--- Given records ---
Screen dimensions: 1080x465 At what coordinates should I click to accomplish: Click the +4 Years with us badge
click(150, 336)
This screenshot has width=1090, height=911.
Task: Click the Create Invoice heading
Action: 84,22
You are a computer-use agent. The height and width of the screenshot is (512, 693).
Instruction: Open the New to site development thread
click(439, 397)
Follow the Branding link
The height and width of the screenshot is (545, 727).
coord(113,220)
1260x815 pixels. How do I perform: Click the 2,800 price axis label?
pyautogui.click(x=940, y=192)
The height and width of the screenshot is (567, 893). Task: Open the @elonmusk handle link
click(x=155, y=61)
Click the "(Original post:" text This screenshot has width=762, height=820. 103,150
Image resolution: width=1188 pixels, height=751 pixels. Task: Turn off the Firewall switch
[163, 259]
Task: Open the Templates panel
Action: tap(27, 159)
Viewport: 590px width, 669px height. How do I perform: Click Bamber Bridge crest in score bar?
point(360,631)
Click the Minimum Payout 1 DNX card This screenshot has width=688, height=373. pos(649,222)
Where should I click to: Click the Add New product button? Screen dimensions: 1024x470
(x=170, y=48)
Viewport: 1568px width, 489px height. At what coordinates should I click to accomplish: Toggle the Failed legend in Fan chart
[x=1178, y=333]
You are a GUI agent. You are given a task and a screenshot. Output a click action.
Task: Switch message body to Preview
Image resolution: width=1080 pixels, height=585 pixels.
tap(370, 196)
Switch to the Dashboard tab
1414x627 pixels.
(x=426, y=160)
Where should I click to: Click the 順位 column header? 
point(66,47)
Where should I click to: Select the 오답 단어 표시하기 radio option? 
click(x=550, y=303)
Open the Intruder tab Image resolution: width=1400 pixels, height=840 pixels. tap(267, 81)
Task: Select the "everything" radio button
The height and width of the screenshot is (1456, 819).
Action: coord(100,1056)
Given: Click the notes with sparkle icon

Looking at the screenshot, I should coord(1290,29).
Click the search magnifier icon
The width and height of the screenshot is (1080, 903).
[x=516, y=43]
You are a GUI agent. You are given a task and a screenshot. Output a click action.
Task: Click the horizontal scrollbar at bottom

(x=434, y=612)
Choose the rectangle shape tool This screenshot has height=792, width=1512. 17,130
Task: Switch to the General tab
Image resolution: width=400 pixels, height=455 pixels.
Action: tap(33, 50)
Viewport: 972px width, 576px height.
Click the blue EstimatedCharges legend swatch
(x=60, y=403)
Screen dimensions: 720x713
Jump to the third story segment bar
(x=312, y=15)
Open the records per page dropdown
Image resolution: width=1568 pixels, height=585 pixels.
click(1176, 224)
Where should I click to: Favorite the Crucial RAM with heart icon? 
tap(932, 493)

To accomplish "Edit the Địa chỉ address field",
---
▶ _What is expected_
Every entry needs to be copied again, word for word.

▶ _Solution to this task_
Screen dimensions: 1080x465 At what coordinates should I click to accomplish: Click the +4 Years with us badge
click(150, 336)
This screenshot has width=1090, height=911.
Task: Click the Create Invoice heading
Action: 84,22
You are a computer-use agent. The height and width of the screenshot is (512, 693).
Instruction: Open the New to site development thread
click(439, 397)
Follow the Branding link
The height and width of the screenshot is (545, 727).
coord(113,220)
1260x815 pixels. How do I perform: Click the 2,800 price axis label?
pyautogui.click(x=940, y=192)
The height and width of the screenshot is (567, 893). Task: Open the @elonmusk handle link
click(x=155, y=61)
Click the "(Original post:" text This screenshot has width=762, height=820. 103,150
Image resolution: width=1188 pixels, height=751 pixels. Task: Turn off the Firewall switch
[163, 259]
Task: Open the Templates panel
Action: tap(27, 159)
Viewport: 590px width, 669px height. How do I perform: Click Bamber Bridge crest in score bar?
point(360,631)
Click the Minimum Payout 1 DNX card This screenshot has width=688, height=373. pos(649,222)
Where should I click to: Click the Add New product button? Screen dimensions: 1024x470
(x=170, y=48)
Viewport: 1568px width, 489px height. At what coordinates should I click to accomplish: Toggle the Failed legend in Fan chart
[x=1178, y=333]
You are a GUI agent. You are given a task and a screenshot. Output a click action.
Task: Switch message body to Preview
Image resolution: width=1080 pixels, height=585 pixels.
tap(370, 196)
Switch to the Dashboard tab
1414x627 pixels.
(x=426, y=160)
Where should I click to: Click the 順位 column header? 
point(66,47)
Where should I click to: Select the 오답 단어 표시하기 radio option? 
click(x=550, y=303)
Open the Intruder tab Image resolution: width=1400 pixels, height=840 pixels. tap(267, 81)
Task: Select the "everything" radio button
The height and width of the screenshot is (1456, 819).
Action: coord(100,1056)
Given: Click the notes with sparkle icon

Looking at the screenshot, I should coord(1290,29).
Click the search magnifier icon
The width and height of the screenshot is (1080, 903).
[x=516, y=43]
You are a GUI agent. You are given a task and a screenshot. Output a click action.
Task: Click the horizontal scrollbar at bottom

(x=434, y=612)
Choose the rectangle shape tool This screenshot has height=792, width=1512. 17,130
Task: Switch to the General tab
Image resolution: width=400 pixels, height=455 pixels.
Action: tap(33, 50)
Viewport: 972px width, 576px height.
Click the blue EstimatedCharges legend swatch
(x=60, y=403)
Screen dimensions: 720x713
Jump to the third story segment bar
(x=312, y=15)
Open the records per page dropdown
Image resolution: width=1568 pixels, height=585 pixels.
click(1176, 224)
Where should I click to: Favorite the Crucial RAM with heart icon? 
tap(932, 493)

To accomplish "Edit the Địa chỉ address field",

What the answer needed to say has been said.